There is great interest in active specific immunotherapy with DC-based therapeutic vaccines for cancer. DC are intensively investigated as cellular adjuvants to harness the immune system to fight off cancer (see for example Bull Cancer. 2008 Mar. 1; 95(3):320-6.)
EP1419240 discloses the use of a cell line, MUTZ3, that can be differentiated into dendritic cells and that can be used as immunotherapeutic agent or as part of immunotherapeutic agents in the treatment of immune diseases. Although such cell line might solve the problem of the availability of sufficient cells, experimental data shows that it still requires at least 6 to 7 days of culturing under the correct conditions to obtain immature DC and at least 2 additional days for obtaining mature DC, requiring expensive cytokines to be used.
WO2006/012359 discloses a method for inducing differentiation of blood monocytes into functional antigen presenting dendritic cells. In short the cells are treated by physical perturbation, optional in the presence of for example disease effector agents.
EP1389234 discloses another method for differentiating lymphoid dendritic cells from human hematopoietic stem cells. The cells are differentiated in two steps, in a first medium comprising GM-CSF and in a second medium containing IFN-gamma. Culturing may take up to two weeks.
WO2008/036421 describes the use of an extract of reishi to increase the expression of (immature) dendritic cell markers like CD1a and CD83 in a human subject.

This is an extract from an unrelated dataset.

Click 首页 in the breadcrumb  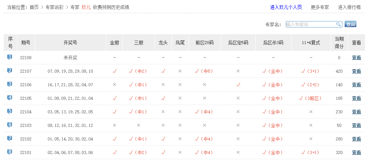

WO2008/02882 describes a method for producing Langerhans cells or interstitial dendritic cells from CD14 positive monocytes comprising placing said monocytes in the presence of a cell environment comprising epithelial cells and the like.
WO2004/076651 describes a method for differentiating monocytic dendritic cell precursors into immature dendritic cells comprising contacting non-activated dendritic cell precursors with a medium supplemented with GM-CSF in the absence of additional cytokines.
WO2004/083392 discloses a method for inducing differentiation of monocytes in blood into functional dendritic antigen presenting cells, using forces resulting from flow of monocytes through an apparatus having plastic channels.
US2004/0009596 describes the use of an extract from an Indian green mussel for differentiation and maturation of dendritic cells, and the extract is suggested as a replacement of GM-CSF.
US2005/0008623 describes the use of CD14 positive monocytes for obtaining various dendritic cell types. Differentiation is effected by GM-CSF and TGFbeta 1 (and IL13).
From the above it will be clear to the person skilled in the art there is need for further improvement of the available methods for the production of DC from progenitor cells. In particular there appears to be a need for methods allowing accelerated differentiation (and maturation) of DC, thereby shortening the time required for culturing and consequently reducing costs of such culturing by reducing the amount of media and for example cytokines required to obtain such functional DC.